A nine-minute video documentary also made by The Times with Mr. Tashi’s cooperation showed him traveling to Beijing in 2015, in a failed attempt to bring a lawsuit forcing officials in Yushu to improve Tibetan language instruction. Mr. Tashi also tried in vain to get the main Chinese state television network, CCTV, to pay attention to his cause.
“In politics, it’s said that if one nation wants to eliminate another nation, first they need to eliminate their spoken and written language,” Mr. Tashi said in the video. “In effect, there is a systematic slaughter of our culture.”
Mr. Liang, the defense lawyer, said that those words were among the comments cited by the prosecutors to argue that Mr. Tashi was inciting separatism, a vague charge that can lead to a prison sentence of more than five years.
Todd Stein, a former United States State Department official who dealt with China and Tibetan issues, said by email that the prosecution of Mr. Tashi raised difficult questions about how journalists should report on people whose views may rile the Chinese government.

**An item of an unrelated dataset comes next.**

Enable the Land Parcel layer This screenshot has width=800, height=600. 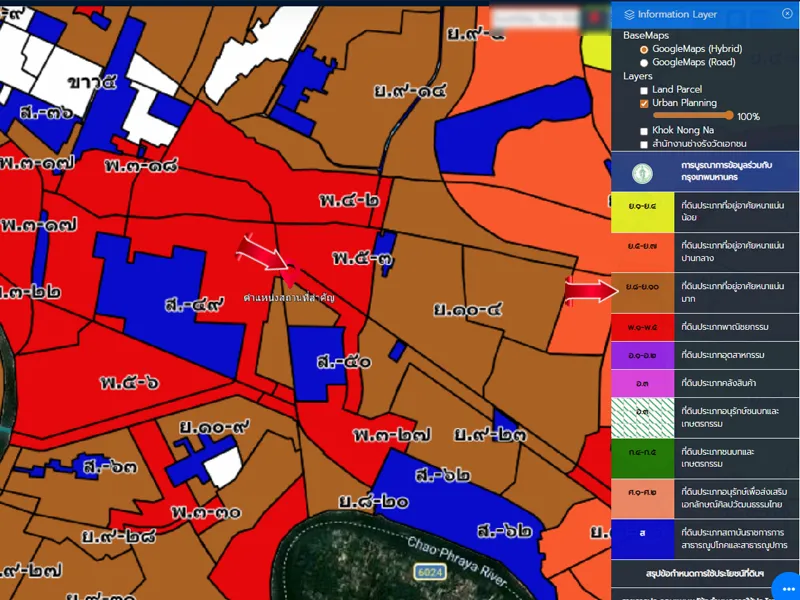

“They face the conundrum of how to report a story without becoming part of it, when the government is all too willing to use the story to punish the subject of the story,” Mr. Stein said. “The bad actor here is the Chinese government, which is punishing Mr. Wangchuk for nothing more than asserting his legal rights to protect his own language.”
Mr. Tashi told Times journalists that he did not support Tibetan independence and just wanted the Tibetan language to be taught well in schools, and for Tibetan to be used in government offices. Asked about the risks of speaking out, Mr. Tashi had insisted on doing on-the-record interviews, saying that only those would give force to his words.
“No one would want to live in an environment that’s full of pressure and fear,” he said in an interview. “But I have no choice, because the whole Tibetan nation and culture is facing a situation and risk of disappearing.”